### Prompt:
According to the text on the album Here's Willy Moon, what average score did the album receive at Metacritic?
----- Text -----
Here's Willy Moon is the only studio album by New Zealand singer, Willy Moon. The album was released in the United States through Interscope Records on 9 April 2013. The album fused various genres together, with elements of rock and roll, indie pop, noise pop and alternative dance. Here's Willy Moon garnered positive reviews from critics and spawned two singles: "Railroad Track" and "Yeah Yeah".

Singles 
The album's first single, "Railroad Track", was released on 20 August 2012. The album's second single, "Yeah Yeah", was released on 10 September 2012. The song samples Wu-Tang Clan's 1993 song "Wu-Tang Clan Ain't Nuthing ta Fuck Wit" from the rap group's debut album Enter the Wu-Tang (36 Chambers). It was featured in Apple's iPod commercial in late 2012 and peaked at number 26 in the UK charts and number 18 on the Billboard's Hot Rock Songs chart. Other singles did not chart, but have featured on TV commercials ('I Wanna Be Your Man', 'What I Want', and 'Working for the Company') and video game soundtracks ('Railroad Track').

Critical reception 

Here's Willy Moon received generally favourable reviews from most music critics. At Metacritic, which assigns a normalised rating out of 100 to reviews from mainstream critics, the album received an average score of 68, based on 12 reviews.
----- Material supplied -----
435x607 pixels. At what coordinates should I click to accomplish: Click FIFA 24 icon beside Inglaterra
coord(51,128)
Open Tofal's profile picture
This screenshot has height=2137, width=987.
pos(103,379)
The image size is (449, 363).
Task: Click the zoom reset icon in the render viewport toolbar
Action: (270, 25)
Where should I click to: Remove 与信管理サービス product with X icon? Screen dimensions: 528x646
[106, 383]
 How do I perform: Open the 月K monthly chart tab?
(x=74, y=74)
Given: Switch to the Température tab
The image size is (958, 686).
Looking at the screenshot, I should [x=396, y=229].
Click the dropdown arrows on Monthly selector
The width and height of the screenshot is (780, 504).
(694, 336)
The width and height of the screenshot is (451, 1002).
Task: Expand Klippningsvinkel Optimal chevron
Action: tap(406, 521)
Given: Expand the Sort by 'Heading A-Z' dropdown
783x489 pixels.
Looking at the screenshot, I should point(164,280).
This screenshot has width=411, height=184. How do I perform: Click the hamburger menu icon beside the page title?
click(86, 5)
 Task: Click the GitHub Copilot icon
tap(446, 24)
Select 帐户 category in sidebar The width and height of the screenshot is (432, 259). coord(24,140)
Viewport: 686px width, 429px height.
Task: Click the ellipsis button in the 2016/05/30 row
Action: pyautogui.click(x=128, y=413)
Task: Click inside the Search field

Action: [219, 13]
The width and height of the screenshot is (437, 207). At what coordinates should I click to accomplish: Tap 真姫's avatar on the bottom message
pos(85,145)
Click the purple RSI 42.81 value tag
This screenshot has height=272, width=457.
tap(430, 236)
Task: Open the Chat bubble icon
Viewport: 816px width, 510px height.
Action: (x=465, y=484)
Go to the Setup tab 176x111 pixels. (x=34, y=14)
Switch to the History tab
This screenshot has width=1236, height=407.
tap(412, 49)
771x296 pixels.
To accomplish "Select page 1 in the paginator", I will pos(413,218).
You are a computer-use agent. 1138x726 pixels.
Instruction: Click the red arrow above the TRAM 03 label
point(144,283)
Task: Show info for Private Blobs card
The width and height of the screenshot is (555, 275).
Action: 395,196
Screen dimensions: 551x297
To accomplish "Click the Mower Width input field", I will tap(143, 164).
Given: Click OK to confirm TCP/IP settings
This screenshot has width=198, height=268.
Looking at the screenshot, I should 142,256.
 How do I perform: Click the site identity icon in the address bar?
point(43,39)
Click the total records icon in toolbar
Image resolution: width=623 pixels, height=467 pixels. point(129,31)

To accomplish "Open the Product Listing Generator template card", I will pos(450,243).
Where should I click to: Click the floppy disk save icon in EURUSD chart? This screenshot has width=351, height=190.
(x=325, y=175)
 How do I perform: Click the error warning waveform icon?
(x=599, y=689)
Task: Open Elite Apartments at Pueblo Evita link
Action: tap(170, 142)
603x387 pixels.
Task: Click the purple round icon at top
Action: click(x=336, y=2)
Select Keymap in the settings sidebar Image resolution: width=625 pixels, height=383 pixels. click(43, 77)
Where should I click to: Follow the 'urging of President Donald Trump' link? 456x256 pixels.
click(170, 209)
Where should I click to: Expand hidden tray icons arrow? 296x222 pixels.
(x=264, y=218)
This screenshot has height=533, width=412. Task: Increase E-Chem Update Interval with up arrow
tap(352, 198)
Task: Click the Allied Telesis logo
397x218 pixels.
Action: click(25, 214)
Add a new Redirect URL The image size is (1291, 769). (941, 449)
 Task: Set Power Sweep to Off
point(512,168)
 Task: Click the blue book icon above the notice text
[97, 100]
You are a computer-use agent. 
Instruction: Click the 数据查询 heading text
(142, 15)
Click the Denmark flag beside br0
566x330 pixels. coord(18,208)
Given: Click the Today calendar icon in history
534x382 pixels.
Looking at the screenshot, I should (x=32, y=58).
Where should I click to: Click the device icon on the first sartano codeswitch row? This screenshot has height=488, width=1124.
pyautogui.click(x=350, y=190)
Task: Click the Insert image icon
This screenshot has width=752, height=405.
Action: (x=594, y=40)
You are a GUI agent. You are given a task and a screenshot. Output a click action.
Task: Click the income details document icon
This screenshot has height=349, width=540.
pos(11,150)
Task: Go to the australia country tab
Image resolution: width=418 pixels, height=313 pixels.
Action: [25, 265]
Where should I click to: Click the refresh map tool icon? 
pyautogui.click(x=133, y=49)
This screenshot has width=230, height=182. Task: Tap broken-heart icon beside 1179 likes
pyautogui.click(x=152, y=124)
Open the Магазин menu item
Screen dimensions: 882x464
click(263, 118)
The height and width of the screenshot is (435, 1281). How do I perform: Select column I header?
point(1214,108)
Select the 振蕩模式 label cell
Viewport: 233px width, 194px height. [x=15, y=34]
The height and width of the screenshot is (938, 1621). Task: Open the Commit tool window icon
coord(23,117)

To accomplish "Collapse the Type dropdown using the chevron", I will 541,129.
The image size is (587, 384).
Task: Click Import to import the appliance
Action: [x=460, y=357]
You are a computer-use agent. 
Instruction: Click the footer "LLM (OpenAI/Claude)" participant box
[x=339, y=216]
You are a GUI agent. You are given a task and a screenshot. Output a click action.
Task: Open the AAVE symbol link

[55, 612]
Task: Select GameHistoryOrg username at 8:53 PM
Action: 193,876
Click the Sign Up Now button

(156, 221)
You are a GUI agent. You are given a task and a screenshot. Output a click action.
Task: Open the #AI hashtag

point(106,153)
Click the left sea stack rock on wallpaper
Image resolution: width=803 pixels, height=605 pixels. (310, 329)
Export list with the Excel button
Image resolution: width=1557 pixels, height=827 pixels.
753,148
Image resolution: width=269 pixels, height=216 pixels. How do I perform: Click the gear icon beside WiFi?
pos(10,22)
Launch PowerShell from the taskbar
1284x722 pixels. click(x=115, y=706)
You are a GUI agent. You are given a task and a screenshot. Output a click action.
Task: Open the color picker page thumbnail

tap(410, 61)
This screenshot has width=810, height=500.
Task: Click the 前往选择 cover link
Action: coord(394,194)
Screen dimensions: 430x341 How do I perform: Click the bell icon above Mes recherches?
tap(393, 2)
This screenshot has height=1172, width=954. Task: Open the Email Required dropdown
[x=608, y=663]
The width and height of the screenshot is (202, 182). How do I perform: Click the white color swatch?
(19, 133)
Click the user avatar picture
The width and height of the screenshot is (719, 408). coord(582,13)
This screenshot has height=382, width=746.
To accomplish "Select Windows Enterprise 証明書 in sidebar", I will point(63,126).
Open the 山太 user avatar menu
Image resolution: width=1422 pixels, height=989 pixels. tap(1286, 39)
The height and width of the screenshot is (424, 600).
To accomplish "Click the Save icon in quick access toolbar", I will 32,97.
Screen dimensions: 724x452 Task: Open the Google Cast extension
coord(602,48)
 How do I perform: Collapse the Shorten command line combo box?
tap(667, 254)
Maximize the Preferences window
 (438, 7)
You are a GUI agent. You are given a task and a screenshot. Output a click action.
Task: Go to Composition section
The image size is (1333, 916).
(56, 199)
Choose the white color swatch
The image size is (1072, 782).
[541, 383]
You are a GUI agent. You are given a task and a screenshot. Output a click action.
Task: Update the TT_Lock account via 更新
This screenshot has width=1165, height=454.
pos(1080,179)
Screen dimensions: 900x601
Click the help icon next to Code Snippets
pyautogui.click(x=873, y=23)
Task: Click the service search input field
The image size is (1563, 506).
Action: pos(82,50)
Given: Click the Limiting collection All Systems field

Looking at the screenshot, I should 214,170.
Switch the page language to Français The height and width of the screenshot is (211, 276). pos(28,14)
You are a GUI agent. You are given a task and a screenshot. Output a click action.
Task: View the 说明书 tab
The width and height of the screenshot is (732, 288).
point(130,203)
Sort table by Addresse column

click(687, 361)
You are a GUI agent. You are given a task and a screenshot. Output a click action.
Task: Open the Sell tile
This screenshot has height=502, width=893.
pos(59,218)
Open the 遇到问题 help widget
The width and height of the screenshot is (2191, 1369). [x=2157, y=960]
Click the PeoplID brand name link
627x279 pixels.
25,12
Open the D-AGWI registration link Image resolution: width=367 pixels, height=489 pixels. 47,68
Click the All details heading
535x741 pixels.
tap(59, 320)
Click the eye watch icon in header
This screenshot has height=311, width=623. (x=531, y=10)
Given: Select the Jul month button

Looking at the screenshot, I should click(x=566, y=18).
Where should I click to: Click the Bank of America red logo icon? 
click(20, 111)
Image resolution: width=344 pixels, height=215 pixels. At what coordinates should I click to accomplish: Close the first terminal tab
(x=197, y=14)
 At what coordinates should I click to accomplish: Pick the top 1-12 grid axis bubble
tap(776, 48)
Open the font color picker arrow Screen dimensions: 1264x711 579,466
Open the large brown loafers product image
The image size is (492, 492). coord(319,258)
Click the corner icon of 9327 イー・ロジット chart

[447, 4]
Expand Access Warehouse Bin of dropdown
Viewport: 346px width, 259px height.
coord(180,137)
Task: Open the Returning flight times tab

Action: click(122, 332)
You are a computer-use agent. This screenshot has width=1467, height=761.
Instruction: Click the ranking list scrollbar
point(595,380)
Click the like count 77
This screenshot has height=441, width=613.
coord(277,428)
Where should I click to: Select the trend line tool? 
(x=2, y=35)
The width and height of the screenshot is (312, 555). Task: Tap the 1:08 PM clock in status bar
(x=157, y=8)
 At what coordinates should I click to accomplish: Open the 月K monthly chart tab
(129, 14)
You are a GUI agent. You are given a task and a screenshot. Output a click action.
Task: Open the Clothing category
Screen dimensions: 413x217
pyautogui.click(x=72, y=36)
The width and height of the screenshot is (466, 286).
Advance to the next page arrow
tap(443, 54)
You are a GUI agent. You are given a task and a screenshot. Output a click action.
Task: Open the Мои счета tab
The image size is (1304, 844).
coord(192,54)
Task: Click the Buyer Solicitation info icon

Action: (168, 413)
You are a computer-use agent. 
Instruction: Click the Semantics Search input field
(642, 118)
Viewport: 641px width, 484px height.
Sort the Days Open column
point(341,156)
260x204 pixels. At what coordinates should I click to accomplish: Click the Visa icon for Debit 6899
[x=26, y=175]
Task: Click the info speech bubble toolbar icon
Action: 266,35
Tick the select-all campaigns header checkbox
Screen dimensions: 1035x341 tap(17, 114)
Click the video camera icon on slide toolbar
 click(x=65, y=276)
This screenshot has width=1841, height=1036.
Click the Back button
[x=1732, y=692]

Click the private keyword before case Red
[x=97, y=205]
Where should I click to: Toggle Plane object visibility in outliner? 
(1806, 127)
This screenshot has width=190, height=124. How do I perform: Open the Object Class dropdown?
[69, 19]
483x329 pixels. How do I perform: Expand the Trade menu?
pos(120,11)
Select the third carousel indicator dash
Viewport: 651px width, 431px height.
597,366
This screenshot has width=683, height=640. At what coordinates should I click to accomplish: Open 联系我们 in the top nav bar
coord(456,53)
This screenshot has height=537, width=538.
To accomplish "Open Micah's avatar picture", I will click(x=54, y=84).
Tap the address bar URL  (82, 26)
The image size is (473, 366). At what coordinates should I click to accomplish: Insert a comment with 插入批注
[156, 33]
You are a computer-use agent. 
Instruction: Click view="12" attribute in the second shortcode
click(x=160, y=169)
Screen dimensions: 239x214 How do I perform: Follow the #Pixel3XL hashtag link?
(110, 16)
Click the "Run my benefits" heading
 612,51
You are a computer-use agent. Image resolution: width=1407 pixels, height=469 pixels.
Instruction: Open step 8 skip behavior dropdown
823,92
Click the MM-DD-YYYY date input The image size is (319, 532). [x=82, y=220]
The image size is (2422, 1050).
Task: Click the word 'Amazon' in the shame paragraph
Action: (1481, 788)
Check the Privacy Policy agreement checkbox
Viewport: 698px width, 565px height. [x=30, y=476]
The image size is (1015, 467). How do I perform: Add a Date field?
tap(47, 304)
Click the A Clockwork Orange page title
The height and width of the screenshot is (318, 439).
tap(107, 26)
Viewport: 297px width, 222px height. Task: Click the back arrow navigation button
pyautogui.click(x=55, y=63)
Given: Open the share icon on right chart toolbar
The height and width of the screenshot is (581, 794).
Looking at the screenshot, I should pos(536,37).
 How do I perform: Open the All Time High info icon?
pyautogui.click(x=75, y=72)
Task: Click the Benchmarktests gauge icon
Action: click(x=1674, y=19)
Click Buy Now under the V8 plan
-----
### Final result:
68 out of 100, based on 12 reviews.